Grace Gibbs

Personal information
- Full name: Grace Julia Gibbs
- Born: 1 May 1995 (age 31) Lewisham, Greater London, England
- Height: 5 ft 8 in (1.73 m)
- Batting: Right-handed
- Bowling: Right-arm medium
- Role: All-rounder

Domestic team information
- 2012–present: Kent
- 2016–2019: Surrey Stars
- 2020–2022: South East Stars
- 2021–2022: Oval Invincibles

Career statistics
| Competition | WLA | WT20 |
| Matches | 42 | 68 |
| Runs scored | 308 | 390 |
| Batting average | 12.32 | 15.00 |
| 100s/50s | 0/0 | 0/0 |
| Top score | 33 | 60 |
| Balls bowled | 1,177 | 533 |
| Wickets | 31 | 30 |
| Bowling average | 27.06 | 18.03 |
| 5 wickets in innings | 0 | 1 |
| 10 wickets in match | 0 | 0 |
| Best bowling | 4/39 | 5/11 |
| Catches/stumpings | 12/– | 15/– |
- Source: CricketArchive, 5 October 2022

= Grace Gibbs =

English cricketer

Grace Julia Gibbs (born 1 May 1995) is an English cricketer who currently plays for Kent. An all-rounder, she plays as a right-handed batter and right-arm medium bowler. She previously played for Surrey Stars in the Women's Cricket Super League, South East Stars in regional cricket and Oval Invincibles in The Hundred.

==Early life==
Gibbs was born on 1 May 1995 in Lewisham, Greater London.

==Domestic career==
Gibbs made her county debut in 2012, for Kent against Middlesex.
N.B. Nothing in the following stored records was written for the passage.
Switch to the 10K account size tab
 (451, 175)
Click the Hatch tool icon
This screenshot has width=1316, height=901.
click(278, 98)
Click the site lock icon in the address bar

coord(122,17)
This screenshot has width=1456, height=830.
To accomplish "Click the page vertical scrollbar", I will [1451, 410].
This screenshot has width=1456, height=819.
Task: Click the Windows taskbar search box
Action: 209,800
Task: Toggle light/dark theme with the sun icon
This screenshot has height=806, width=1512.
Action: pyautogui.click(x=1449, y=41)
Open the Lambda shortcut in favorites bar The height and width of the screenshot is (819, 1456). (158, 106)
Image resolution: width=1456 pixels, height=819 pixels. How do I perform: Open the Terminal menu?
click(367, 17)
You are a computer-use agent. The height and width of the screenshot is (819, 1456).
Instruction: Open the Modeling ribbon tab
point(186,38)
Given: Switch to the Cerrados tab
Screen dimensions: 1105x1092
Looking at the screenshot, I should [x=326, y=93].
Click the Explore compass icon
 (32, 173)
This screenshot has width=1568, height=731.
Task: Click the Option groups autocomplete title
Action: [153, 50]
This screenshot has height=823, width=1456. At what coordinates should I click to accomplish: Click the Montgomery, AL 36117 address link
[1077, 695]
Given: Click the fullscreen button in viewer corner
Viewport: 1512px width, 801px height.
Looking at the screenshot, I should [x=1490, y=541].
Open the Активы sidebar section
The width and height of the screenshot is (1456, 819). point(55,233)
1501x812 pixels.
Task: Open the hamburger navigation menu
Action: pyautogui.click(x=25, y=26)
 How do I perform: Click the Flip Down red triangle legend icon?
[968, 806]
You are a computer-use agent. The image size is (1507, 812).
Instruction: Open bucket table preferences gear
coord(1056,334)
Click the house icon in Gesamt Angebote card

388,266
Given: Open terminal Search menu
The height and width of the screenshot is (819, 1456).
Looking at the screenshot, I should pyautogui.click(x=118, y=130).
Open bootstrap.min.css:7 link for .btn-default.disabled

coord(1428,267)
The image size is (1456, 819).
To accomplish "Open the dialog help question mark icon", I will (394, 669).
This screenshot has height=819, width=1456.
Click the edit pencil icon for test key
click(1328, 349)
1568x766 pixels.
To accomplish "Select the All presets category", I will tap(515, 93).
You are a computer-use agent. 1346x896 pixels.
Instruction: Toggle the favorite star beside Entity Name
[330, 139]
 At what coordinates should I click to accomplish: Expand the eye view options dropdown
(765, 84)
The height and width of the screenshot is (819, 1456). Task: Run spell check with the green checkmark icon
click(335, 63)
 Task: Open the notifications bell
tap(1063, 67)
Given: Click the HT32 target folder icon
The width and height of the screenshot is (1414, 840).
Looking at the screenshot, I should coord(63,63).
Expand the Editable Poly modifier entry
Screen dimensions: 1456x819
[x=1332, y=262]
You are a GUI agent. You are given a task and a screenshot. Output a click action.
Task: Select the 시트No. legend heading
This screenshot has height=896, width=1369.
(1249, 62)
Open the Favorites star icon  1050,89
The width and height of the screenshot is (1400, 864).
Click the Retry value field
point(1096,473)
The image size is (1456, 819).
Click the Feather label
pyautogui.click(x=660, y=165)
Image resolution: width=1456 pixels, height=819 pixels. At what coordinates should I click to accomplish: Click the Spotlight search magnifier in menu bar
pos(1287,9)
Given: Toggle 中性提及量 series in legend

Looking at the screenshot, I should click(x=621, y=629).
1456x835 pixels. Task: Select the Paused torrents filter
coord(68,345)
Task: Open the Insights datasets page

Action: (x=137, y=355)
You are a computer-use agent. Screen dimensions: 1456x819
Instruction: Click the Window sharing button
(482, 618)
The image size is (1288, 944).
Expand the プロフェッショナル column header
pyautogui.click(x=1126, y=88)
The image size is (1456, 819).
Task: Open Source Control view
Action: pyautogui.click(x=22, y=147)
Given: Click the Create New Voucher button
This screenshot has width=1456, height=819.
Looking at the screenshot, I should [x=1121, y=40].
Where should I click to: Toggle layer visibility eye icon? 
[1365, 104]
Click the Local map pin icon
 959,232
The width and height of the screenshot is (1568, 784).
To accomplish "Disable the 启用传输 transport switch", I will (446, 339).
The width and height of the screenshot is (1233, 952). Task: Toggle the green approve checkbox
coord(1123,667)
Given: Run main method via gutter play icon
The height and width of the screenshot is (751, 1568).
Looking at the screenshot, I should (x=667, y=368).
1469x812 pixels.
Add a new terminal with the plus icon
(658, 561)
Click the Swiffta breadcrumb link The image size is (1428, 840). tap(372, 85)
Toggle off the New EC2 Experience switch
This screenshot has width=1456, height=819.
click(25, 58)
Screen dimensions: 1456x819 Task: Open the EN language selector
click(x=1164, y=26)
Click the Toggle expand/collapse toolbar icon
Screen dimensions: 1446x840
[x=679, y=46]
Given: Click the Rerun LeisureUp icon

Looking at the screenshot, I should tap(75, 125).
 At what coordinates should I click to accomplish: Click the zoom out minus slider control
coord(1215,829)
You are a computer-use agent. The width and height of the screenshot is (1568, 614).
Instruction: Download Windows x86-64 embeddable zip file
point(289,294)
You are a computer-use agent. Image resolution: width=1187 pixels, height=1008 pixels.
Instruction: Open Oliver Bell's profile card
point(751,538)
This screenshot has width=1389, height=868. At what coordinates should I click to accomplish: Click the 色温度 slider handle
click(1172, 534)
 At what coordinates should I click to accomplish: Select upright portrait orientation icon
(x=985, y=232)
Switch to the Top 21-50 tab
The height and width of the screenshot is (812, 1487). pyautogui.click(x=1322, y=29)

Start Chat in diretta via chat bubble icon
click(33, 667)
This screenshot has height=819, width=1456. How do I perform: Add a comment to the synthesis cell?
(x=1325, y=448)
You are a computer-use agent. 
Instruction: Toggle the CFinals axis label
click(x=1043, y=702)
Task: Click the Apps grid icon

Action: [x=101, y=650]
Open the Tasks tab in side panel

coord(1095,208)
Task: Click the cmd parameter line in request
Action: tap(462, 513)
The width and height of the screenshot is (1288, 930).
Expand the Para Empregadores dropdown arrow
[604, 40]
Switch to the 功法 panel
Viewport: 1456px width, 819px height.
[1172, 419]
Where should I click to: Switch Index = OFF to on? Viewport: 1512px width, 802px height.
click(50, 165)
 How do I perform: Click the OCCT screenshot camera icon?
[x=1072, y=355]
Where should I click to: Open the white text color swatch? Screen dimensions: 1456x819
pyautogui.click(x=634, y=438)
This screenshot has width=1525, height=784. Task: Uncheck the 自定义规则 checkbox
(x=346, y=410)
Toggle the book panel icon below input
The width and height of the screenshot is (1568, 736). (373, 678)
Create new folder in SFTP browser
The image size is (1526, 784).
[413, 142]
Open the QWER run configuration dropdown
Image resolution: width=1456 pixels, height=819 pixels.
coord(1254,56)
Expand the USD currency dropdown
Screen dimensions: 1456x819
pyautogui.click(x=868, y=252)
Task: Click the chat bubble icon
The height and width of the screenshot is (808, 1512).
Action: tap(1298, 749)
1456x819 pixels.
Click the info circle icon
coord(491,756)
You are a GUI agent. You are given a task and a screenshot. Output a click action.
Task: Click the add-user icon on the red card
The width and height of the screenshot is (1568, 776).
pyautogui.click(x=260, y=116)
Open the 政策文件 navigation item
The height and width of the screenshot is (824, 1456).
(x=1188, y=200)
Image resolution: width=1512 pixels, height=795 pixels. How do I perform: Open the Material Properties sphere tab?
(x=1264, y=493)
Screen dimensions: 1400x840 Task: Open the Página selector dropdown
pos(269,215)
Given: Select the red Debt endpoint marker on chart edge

In 2014, Gibbs won the County Championship with Kent, a season in which she also achieved her List A best bowling figures, taking 4/39 against Warwickshire. Gibbs also appeared for Kent in their successful 2016 season, in which they won the double of the County Championship and Twenty20 Cup. She missed much of the 2019 season with a knee injury. In 2021, she scored her Twenty20 high score and took her Twenty20 best bowling figures in the Twenty20 Cup, scoring 60 from 49 balls against Middlesex and taking 5/11 against Essex.

Gibbs also played for Surrey Stars in the Women's Cricket Super League between 2016 and 2019. After not appearing for the side in 2016, she played six matches in 2017, scoring 10 runs in 2 innings. She again played six matches in the Stars' victorious 2018 campaign, taking 3 wickets at an average of 12.66 before being ruled out with injury. In 2019, Gibbs played three matches, taking 1/6 the only time she bowled.

In 2020, Gibbs played for South East Stars in the Rachael Heyhoe Flint Trophy. She appeared in four matches, scoring 36 runs but failing to take a wicket. Against Southern Vipers, she hit a "rapid" 30 off 19 balls to help her side to a competitive total. In 2021, she played eleven matches for the side across the Rachael Heyhoe Flint Trophy and the Charlotte Edwards Cup, which her side won. She was also ever-present throughout the Oval Invincibles' victorious The Hundred campaign. She played two matches for South East Stars in 2022, both in the Rachael Heyhoe Flint Trophy, scoring 15 runs and taking one wicket. She was also again part of the Oval Invincibles squad in The Hundred, but did not play a match.

Gibbs also played for Rubies in the 2013 Super Fours.